Return each line of the items below that contains the word "under". Case must match.

(Data records)
--- START ---

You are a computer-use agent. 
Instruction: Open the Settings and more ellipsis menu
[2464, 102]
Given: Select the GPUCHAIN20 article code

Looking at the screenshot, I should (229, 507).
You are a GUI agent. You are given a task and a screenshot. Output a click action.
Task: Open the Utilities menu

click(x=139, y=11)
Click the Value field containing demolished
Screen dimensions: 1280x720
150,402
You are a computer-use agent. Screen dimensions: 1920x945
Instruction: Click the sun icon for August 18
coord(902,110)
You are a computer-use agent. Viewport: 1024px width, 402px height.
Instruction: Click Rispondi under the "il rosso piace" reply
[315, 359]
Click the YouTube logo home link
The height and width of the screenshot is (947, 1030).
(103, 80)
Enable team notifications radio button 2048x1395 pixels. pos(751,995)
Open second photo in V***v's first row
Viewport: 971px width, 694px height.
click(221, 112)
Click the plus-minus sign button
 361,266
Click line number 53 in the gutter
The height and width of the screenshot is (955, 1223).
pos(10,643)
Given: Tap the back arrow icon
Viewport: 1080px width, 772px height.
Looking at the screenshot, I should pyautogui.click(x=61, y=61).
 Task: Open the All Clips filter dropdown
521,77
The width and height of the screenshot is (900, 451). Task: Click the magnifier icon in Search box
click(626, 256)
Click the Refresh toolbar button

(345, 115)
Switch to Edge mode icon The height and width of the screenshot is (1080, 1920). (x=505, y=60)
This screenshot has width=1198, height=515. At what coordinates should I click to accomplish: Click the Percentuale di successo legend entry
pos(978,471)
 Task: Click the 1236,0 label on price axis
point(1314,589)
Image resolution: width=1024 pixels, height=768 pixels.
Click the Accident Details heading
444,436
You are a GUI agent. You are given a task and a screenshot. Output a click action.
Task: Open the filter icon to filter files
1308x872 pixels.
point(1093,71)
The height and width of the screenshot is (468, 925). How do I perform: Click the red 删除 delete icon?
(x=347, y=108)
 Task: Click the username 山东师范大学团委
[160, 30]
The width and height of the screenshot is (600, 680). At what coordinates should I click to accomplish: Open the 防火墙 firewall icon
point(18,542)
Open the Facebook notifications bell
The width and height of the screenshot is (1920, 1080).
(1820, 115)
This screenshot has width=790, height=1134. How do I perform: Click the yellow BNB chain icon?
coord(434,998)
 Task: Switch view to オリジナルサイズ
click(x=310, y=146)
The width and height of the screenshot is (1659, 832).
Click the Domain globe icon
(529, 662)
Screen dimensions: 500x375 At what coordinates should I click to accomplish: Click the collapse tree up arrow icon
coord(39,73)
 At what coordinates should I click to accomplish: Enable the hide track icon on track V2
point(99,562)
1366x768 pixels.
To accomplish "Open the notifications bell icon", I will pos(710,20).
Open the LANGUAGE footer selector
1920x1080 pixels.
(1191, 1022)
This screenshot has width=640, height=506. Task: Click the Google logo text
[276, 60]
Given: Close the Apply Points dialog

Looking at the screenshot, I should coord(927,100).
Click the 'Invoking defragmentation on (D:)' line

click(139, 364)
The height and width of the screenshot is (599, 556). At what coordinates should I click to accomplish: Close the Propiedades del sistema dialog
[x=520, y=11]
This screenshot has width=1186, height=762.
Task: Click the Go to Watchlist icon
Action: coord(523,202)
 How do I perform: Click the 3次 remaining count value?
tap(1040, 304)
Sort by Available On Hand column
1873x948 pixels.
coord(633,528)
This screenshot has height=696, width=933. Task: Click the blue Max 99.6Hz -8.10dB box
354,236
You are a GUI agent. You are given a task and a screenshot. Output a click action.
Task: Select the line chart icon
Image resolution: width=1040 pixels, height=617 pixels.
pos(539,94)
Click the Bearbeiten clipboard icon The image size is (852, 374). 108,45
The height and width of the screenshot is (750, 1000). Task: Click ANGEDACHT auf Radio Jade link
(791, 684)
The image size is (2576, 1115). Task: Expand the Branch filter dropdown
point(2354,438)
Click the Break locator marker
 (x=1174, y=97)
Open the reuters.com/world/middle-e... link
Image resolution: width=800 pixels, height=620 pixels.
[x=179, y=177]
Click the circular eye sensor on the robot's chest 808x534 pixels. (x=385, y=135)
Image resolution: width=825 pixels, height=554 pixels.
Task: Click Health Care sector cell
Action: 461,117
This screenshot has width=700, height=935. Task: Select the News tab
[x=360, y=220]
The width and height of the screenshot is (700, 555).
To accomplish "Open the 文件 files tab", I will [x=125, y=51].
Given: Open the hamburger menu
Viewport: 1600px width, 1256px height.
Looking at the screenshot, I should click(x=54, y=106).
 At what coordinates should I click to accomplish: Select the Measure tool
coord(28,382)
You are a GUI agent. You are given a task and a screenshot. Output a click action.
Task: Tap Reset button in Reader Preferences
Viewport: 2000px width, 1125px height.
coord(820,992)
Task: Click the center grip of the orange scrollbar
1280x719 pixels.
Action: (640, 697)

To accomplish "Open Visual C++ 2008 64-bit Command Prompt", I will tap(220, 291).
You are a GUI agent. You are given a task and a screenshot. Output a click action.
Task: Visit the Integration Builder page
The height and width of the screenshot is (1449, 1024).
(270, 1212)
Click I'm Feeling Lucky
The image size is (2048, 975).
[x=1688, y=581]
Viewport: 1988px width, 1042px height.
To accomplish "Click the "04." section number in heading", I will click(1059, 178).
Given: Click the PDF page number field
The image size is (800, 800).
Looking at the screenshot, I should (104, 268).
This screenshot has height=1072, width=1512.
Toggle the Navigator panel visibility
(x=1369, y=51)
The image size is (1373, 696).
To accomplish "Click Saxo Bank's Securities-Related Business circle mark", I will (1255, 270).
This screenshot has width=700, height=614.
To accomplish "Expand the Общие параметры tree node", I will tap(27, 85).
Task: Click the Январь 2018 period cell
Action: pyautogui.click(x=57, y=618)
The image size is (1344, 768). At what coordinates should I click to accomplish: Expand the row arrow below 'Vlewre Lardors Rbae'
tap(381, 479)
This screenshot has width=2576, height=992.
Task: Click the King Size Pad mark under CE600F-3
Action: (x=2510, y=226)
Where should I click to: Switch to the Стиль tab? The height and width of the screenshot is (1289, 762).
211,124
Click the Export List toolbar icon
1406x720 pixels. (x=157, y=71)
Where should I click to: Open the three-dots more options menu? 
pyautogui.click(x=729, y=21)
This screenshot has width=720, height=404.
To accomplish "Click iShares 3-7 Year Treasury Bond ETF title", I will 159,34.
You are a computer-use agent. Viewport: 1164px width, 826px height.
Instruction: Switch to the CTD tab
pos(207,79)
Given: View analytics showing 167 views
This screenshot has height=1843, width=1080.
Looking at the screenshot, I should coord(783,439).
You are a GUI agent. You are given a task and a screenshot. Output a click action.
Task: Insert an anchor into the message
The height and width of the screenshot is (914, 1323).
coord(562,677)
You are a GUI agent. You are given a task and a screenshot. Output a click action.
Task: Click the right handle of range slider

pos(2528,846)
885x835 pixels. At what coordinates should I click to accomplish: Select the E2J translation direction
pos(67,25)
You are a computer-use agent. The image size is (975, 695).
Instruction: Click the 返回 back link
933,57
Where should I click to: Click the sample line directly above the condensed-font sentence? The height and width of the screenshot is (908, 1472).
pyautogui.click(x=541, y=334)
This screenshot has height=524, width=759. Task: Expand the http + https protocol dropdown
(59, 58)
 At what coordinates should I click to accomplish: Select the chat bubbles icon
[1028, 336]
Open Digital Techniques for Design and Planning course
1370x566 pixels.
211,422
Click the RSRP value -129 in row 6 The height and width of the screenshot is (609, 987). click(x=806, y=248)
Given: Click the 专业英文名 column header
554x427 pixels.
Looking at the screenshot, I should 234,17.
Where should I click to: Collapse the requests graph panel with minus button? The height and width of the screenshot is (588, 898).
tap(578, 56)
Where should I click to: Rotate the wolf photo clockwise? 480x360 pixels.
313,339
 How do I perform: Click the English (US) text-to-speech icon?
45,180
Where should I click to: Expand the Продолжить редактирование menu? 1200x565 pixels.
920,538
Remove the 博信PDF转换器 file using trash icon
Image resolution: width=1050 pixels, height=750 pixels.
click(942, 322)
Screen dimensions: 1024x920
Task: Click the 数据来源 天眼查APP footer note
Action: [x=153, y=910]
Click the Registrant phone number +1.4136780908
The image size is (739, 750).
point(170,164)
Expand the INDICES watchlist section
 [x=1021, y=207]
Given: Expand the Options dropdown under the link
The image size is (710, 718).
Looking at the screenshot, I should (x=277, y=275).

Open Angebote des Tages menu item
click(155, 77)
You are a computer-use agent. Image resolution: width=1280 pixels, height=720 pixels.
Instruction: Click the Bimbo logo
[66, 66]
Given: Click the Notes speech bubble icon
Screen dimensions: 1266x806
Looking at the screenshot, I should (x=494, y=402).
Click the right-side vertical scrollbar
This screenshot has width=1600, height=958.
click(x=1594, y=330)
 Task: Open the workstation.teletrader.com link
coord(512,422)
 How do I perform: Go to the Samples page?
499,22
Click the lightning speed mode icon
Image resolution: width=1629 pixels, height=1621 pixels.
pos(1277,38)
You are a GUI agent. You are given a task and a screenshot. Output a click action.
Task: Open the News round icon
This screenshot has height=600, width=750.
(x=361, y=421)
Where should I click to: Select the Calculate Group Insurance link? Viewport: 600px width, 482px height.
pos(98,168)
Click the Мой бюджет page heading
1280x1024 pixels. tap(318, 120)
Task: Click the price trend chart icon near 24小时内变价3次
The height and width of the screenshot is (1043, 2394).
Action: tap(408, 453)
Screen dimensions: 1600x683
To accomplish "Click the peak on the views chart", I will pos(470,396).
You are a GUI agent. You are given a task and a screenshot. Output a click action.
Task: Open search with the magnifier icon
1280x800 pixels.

--- END ---

EXERCISE RESULT
Instruction: Click Rispondi under the "il rosso piace" reply
Task: Click the King Size Pad mark under CE600F-3
Given: Expand the Options dropdown under the link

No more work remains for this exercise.